Americanism has a weird obsession with vague notions of "law and order." At its core, there's nothing unique about a society whose existence depends on a collective respect for its own internal rule system — indeed, that's basically just a society. But those who buy the narrative of Good Ol' American Jingoism love to toss around their platitudes about being a "nation of laws," without giving much thought to what that actually means, or who is served by that law and order. Whatever the status quo they got used to, that's the way things have always been, and thus, it is right.
Consider the US Department of Justice. I've never even given much thought to its founding; I hadn't thought much about the origins of police departments growing out of slave patrols until it was explicitly brought to my attention either.

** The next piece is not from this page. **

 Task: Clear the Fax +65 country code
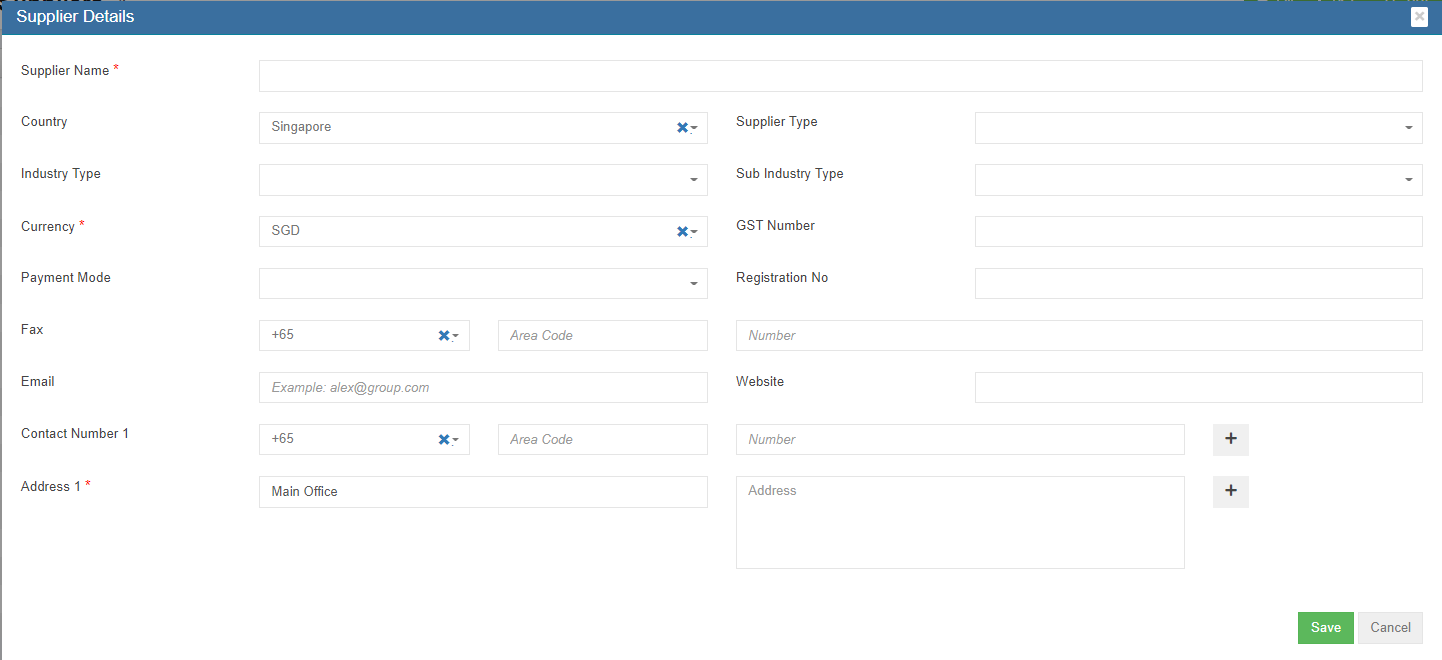[x=443, y=335]
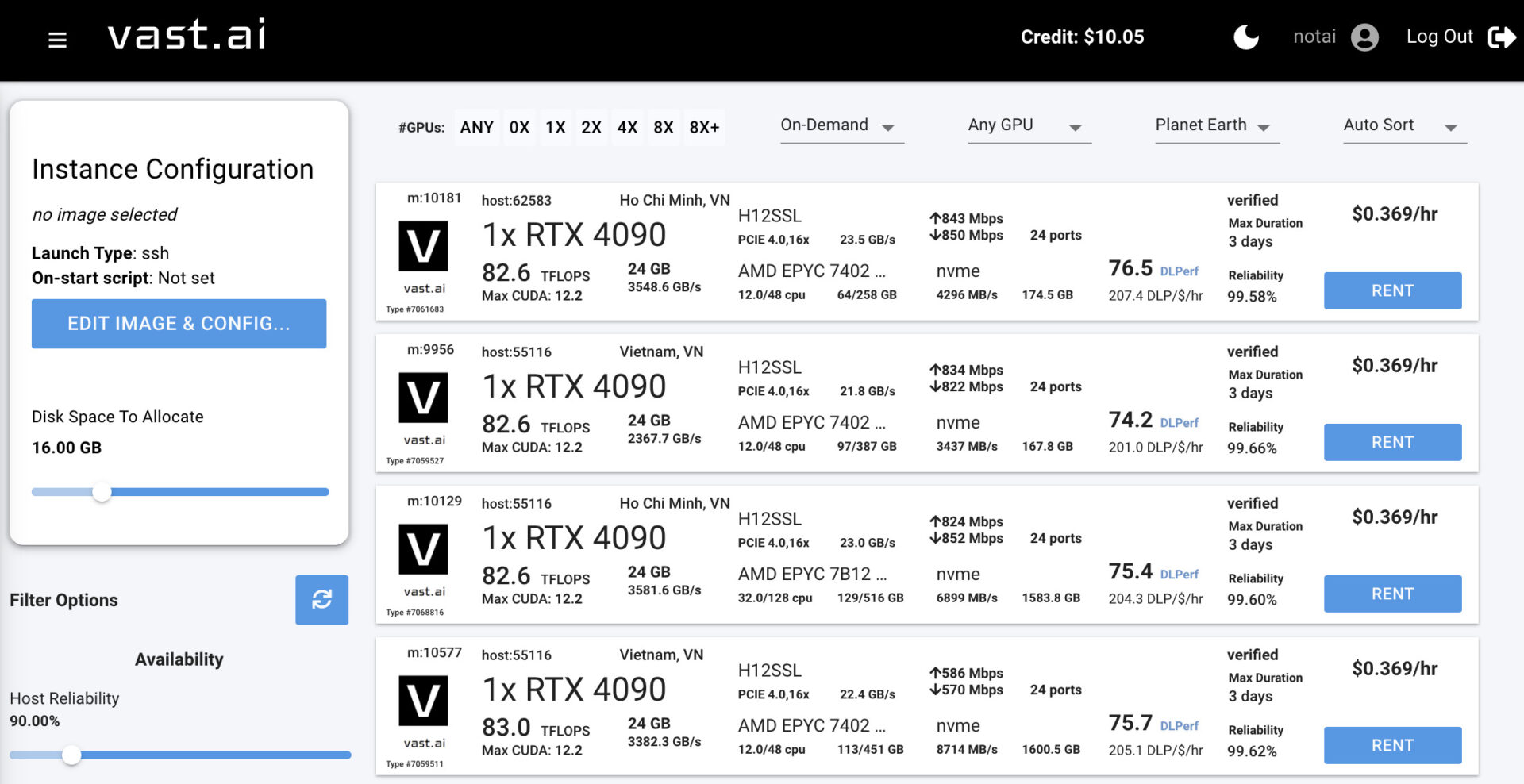
Task: Filter offers to 4X GPUs
Action: point(627,127)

But Smithsonian Magazine has a great new piece about the origins of the DoJ, which began on July 1, 1870 — exactly 150 years ago this month. And it turns out, it's a direct extension of Reconstruction-era struggles, and was created specifically to enforce racial equality by fighting voter suppression and the KKK:
In 1870, the United States was still working to bind up the nation's wounds torn open by the Civil War. During this period of Reconstruction, the federal government committed itself to guaranteeing full citizenship rights to all Americans, regardless of race. At the forefront of that effort was [Amos T.] Akerman, a former Democrat and enslaver from Georgia, and a former officer in the Confederate Army.
[…]
Akerman's work caught the attention of President Ulysses S. Grant, who promoted the Georgian to Attorney General in June 1870. On July 1 of that year, the Department of Justice, created to handle the onslaught of post-war litigation, became an official government department with Akerman at its helm. The focus of his 18-month tenure as the nation's top law enforcement official was the protection of black voting rights from the systematic violence of the Ku Klux Klan. Akerman's Justice Department prosecuted and chased from Southern states hundreds of Klan members. Historian William McFeely, in his biography of Akerman, wrote, "Perhaps no attorney general since his tenure…has been more vigorous in the prosecution of cases designed to protect the lives and rights of black Americans."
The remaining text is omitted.